本文
近年カスタマーハラスメントが社会問題化していることを受け、令和7年に関係法令の改正が行われ、令和8年10月1日から、カスハラ防止のため雇用管理上必要な措置を講じることが事業主等に義務付けられました。
小国町役場では、カスタマーハラスメントに対する基本的な考え方や対応手順等を定め、組織として一貫した対応をとることを目的に、「小国町カスタマーハラスメント対策マニュアル(以下「マニュアル」という。)を策定しました。これにより、職員の過度な負担を軽減し働きやすい職場環境を維持するとともに、町民の皆さまに対する行政サービスのさらなる向上を目指します。
皆さまのご理解とご協力をお願いします。
マニュアルでは、カスタマーハラスメントを「行政サービス利用者等(町民等)からの意見・言動のうち、その要求内容の妥当性に照らして、要求を実現するための手段・態様が社会通念上不相当なものであり、職員の就業環境が害されるもの」と定義しています。
行政サービスに対する苦情やクレームは、本来、業務改善やサービス向上につながる貴重な意見であり、それら全てをカスタマーハラスメントとみなすことは適切ではありません。職員は、まず丁寧かつ誠実な対応に努めます。
その上で、カスタマーハラスメントに該当するか否かは、(1)要求内容の妥当性、(2)要求の手段・態様の相当性、(3)職員の就業環境の害する程度の観点を総合的に考慮して判断します。
・一定時間を超える長時間の拘束、居座り
・長時間の電話
・頻繁に来庁し、又は電話し、その度にクレームを言う
・複数部署にまたがる複数回のクレーム
・暴言で執拗に職員を責める
・侮辱的・差別的な発言をする
・殴る、蹴るなどの暴力をふるう
・つばを吐きかける、机をたたく
・ものを壊す、「殺す」といった発言による脅し
・SNSやマスコミへの投稿をほのめかす
・優位な立場にいることを利用した暴言を言う
・特別扱いを要求する
・謝罪や土下座を強要する
・インターネット上に名誉を毀損する又はプライバシーを侵害する情報を投稿する
・カメラやスマートフォン等による職員や職場の無断撮影
・性的な言動・行動、職員へのつきまとい
・言いがかりによる金銭要求
・制度上できないことへの要求
・当町の行政サービスに関係のないことへの要求・苦情
・職員個人への攻撃、要求
【基本的な心構え】
行政サービス利用者等からの相談やご意見等に対しては、町民目線に立った丁寧な対応を心がけます。初期段階の苦情やクレームには、まずは冷静に話を聴き、誠実に説明を尽くすなど、適切な対応に努めます。

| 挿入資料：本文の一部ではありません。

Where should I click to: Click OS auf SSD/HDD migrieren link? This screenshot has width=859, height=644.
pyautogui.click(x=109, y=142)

一方、これらのご意見・ご要望の中には、長時間の拘束を不当に強いるものや、職員の人格を否定するような言動などがあり、これらは、職員の人権を侵害する行為であるほか、通常業務への支障を生じさせ、ひいては行政サービスを利用する他の町民等に対しても不利益をもたらすものです。

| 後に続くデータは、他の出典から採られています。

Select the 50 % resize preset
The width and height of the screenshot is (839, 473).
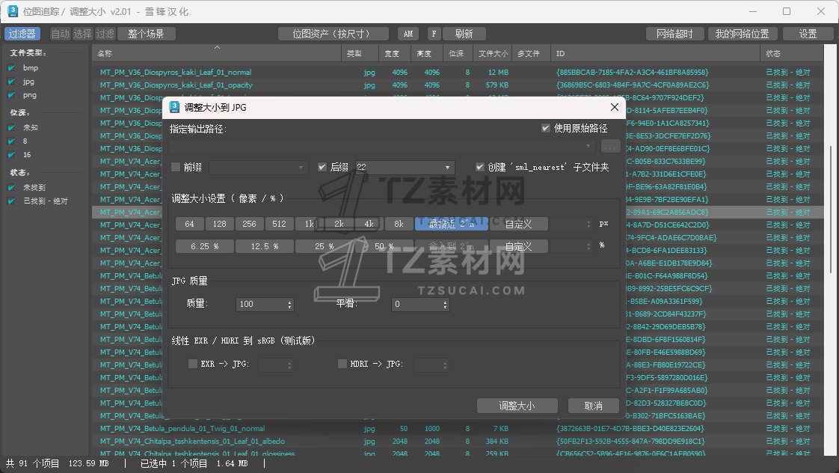(x=381, y=245)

町では、職員を守るとともに、町民等への適正な行政サービスの提供を継続して実施するため、これらの行為に対し、毅然とした態度で組織一丸となって対応することとし、特に悪質な行為に対しては、警察、弁護士等と連携し、法的処置等を含め厳正に対応していきます。
【対応方針】
■職員は毅然とした態度で冷静に対応する。
■複数名による対応や記録の徹底等による組織的な対応体制を構築する。
■対応が長時間に及ぶ場合(目安:対面60分、電話30分)や暴言・誹謗中傷等が認められる場合は、毅然と対応を終了する。
■事案を記録し、所属内で情報を共有するとともに、今後の対応方針を検討します。また、庁内での情報共有を行い、組織としての対応力強化を図ります。
■対応にあたった職員が孤立することのないよう組織としてサポートし、特にいつもと様子が異なる場合には、速やかに休息を促すことや、医療機関への相談・受診を勧めるなど、適切なメンタルケアに努めます。
担当職員から上司への早期報告、上司による所属内での実態把握、職員研修の実施、町民への周知・啓発を通して、カスタマーハラスメントの防止に取り組みます。